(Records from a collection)
+++

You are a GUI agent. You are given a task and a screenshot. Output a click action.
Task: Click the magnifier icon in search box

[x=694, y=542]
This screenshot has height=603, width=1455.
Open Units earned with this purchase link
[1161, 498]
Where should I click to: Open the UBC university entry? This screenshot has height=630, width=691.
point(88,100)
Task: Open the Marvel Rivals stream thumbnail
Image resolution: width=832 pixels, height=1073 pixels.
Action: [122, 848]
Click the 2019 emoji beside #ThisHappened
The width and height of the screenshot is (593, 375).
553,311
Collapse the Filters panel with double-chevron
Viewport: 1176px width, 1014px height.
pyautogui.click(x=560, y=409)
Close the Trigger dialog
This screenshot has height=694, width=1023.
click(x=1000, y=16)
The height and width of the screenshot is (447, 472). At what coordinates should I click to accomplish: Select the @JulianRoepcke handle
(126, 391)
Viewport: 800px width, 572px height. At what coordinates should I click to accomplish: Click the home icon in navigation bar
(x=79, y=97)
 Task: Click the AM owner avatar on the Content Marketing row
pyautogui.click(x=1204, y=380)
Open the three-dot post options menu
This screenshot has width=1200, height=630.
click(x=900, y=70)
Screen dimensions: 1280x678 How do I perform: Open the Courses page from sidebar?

+++

- [What needs to be done] Lines from the one containing "Task: Open the Marvel Rivals stream thumbnail" to the last line above, both included: copy these exactly and write nothing else.

- [Result of the task]
Task: Open the Marvel Rivals stream thumbnail
Image resolution: width=832 pixels, height=1073 pixels.
Action: [122, 848]
Click the 2019 emoji beside #ThisHappened
The width and height of the screenshot is (593, 375).
553,311
Collapse the Filters panel with double-chevron
Viewport: 1176px width, 1014px height.
pyautogui.click(x=560, y=409)
Close the Trigger dialog
This screenshot has height=694, width=1023.
click(x=1000, y=16)
The height and width of the screenshot is (447, 472). At what coordinates should I click to accomplish: Select the @JulianRoepcke handle
(126, 391)
Viewport: 800px width, 572px height. At what coordinates should I click to accomplish: Click the home icon in navigation bar
(x=79, y=97)
 Task: Click the AM owner avatar on the Content Marketing row
pyautogui.click(x=1204, y=380)
Open the three-dot post options menu
This screenshot has width=1200, height=630.
click(x=900, y=70)
Screen dimensions: 1280x678 How do I perform: Open the Courses page from sidebar?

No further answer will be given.